Alzi la mano chi non ha avuto un'infatuazione per il primo (e omonimo) album dei Fleet Foxes! Uscito nel 2008, vedeva la band di Seattle dell'allora giovanissimo Robin Pecknold offrire uno spettacolare concentrato di romanticismo bucolico, che reinterpretava le ballate folk dei monti Appalachi e i tardi anni Sessanta più o meno psichedelici di Crosby Stills & Nash, Love, Buffalo Springfield e - soprattutto - Beach Boys. La band venne catapultata di colpo tra le star internazionali della musica indie: in modo talmente repentino, da lasciare Pecknold piuttosto frastornato, come si poté constatare nel tour che allora toccò anche l'Italia. Non è forse un caso che il miracolo non si ripeté: uscì ancora un album nel 2011, bello ma non folgorante, e poi (per ora) più nulla. Le ultime notizie dicono che Pecknold starebbe studiando alla Columbia e scrivendo le musiche di uno spettacolo teatrale, Wyoming.

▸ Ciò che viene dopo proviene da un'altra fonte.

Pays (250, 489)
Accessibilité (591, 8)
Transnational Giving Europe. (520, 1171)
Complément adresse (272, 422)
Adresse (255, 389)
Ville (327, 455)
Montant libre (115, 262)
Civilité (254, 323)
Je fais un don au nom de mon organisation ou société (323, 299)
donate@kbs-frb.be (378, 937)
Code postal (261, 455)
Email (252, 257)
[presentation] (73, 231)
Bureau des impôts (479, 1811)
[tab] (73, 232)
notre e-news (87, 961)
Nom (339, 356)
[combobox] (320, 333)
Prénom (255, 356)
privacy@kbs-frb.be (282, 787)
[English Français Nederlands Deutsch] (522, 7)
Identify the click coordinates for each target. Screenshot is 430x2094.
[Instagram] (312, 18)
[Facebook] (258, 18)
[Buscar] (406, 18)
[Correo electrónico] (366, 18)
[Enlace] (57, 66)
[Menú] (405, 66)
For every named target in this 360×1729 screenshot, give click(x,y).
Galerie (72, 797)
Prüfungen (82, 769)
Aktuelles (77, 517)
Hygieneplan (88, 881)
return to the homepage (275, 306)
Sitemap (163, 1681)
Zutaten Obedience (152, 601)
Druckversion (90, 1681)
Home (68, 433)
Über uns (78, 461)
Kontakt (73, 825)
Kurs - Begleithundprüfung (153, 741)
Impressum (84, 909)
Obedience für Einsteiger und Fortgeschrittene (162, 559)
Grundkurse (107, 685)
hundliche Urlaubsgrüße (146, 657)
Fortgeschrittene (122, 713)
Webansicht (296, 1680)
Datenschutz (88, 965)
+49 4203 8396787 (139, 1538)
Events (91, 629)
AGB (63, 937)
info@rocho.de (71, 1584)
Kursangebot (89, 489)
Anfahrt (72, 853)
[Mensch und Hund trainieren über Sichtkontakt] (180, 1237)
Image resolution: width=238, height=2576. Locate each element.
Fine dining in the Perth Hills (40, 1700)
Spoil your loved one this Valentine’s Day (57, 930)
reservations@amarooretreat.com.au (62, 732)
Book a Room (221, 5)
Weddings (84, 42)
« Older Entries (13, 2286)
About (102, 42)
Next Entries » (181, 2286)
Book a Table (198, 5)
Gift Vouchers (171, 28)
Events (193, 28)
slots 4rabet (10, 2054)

Tornando, però, ai Fleet Foxes del debutto, i più attenti ricorderanno che alla batteria c'era J. Tillman, autore già allora di album scarnificati e dolorosi all'insegna del folk alternativo (e della chitarra acustica), paragonati spesso a Nick Drake, al primo Neil Young, ma anche a Bonnie Prince Billy. Lasciati i Fleet Foxes all'inizio del 2012, Tillman scelse per la nuova carriera solista il nome d'arte di Father John Misty. Dopo l'esordio con Fear Fun (2012), ecco arrivare il secondo album, I Love You, Honeybear. Se il primo nacque in un periodo difficile, quest'ultimo celebra le gioie del matrimonio (con la fotografa Emma Elizabeth Garr), senza però dimenticare che la vita è comunque un affare complicato da affrontare spesso con una risata amara. In bilico tra l'autobiografico e il teatrale, gli undici pezzi (che hanno ricordato a molti Randy Newman, John Lennon o il primo Elton John), si muovono tra ricchi arrangiamenti orchestrali, soft rock e atmosfere intimiste, tra suoni che ricordano il vecchio J. Tillman e sorprese, come i suoni mariachi di "Chateau Lobby #4 (in C for Two Virgins)", il synth-pop di "True Affection" o il quasi glam-rock di "The Ideal Husband". Da applauso.